→ **Consigne**
Reproduisez intégralement l'extrait sur la transmission des enseignements, sans rien y changer.

→ **Extrait du document**
____
Ensuite, les disciplines fonctionnent beaucoup sur l’oralité ; or l’écrit est indispensable pour la transmission des enseignements. Sans trace papier, on ne peut pas espérer garder une mémoire à long terme. Chaque discipline a aussi tendance à tirer les enseignements de son propre champ, et à changer les procédures en interne, ce qui limite l’apprentissage multidisciplinaire, pourtant crucial pour la coordination future.

Enfin, il y a, selon moi, un obstacle dans la manière dont notre société fonctionne. C’est politiquement très délicat de se remettre en question. C’est une lourde responsabilité d’assumer ce qui n’a pas fonctionné. Or nous sommes dans une société qui va vers plus de pénalisation, avec une présence judiciaire renforcée au niveau stratégique. Les acteurs ont peur que la responsabilité d’une personne ou même d’un service soit mise en jeu. Et cela crée un cercle vicieux : les erreurs non détectées, non débriefées, seront réitérées. Et, au niveau de la communication avec le public, c’est évidemment catastrophique en termes d’image et de confiance de ne pas reconnaître ce qui s’est mal passé.
____
Entrées sauvegardées
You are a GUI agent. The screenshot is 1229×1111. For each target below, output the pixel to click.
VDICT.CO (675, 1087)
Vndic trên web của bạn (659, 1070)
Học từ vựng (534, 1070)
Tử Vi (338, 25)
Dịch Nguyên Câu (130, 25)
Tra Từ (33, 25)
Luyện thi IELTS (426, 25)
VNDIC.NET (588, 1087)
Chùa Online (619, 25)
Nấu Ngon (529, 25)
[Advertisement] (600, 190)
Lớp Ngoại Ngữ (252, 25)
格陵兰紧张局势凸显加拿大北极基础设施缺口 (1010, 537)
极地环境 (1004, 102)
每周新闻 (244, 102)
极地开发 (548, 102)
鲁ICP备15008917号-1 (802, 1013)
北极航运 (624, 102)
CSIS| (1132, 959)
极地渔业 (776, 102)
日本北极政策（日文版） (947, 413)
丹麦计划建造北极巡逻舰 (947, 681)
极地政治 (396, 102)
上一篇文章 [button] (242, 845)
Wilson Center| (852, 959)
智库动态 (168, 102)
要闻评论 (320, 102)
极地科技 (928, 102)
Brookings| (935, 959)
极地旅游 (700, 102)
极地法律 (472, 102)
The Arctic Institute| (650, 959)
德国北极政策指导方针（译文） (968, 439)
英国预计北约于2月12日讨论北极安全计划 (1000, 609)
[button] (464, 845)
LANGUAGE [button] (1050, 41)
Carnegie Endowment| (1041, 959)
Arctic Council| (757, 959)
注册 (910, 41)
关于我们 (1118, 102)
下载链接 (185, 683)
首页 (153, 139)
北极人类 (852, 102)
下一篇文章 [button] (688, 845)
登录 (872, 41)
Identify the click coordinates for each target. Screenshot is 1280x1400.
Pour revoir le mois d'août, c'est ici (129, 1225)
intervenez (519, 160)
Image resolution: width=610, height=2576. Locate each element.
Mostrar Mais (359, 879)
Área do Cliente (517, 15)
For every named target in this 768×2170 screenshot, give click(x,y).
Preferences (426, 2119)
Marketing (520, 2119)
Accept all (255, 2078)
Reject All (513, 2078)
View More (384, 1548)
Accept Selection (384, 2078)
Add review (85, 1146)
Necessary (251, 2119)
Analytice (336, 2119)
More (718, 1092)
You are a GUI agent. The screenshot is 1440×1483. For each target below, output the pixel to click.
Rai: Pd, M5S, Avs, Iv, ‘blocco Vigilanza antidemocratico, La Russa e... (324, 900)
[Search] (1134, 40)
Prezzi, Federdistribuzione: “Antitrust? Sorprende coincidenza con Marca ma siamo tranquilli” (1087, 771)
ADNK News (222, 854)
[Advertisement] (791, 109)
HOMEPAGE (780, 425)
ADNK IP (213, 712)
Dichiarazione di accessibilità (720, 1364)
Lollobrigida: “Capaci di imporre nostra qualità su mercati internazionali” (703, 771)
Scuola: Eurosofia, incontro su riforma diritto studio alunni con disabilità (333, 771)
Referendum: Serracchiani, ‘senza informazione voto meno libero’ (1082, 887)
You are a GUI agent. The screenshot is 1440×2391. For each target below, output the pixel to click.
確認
____
→ **Réponse attendue**
Ensuite, les disciplines fonctionnent beaucoup sur l’oralité ; or l’écrit est indispensable pour la transmission des enseignements. Sans trace papier, on ne peut pas espérer garder une mémoire à long terme. Chaque discipline a aussi tendance à tirer les enseignements de son propre champ, et à changer les procédures en interne, ce qui limite l’apprentissage multidisciplinaire, pourtant crucial pour la coordination future.

Enfin, il y a, selon moi, un obstacle dans la manière dont notre société fonctionne. C’est politiquement très délicat de se remettre en question. C’est une lourde responsabilité d’assumer ce qui n’a pas fonctionné. Or nous sommes dans une société qui va vers plus de pénalisation, avec une présence judiciaire renforcée au niveau stratégique. Les acteurs ont peur que la responsabilité d’une personne ou même d’un service soit mise en jeu. Et cela crée un cercle vicieux : les erreurs non détectées, non débriefées, seront réitérées. Et, au niveau de la communication avec le public, c’est évidemment catastrophique en termes d’image et de confiance de ne pas reconnaître ce qui s’est mal passé.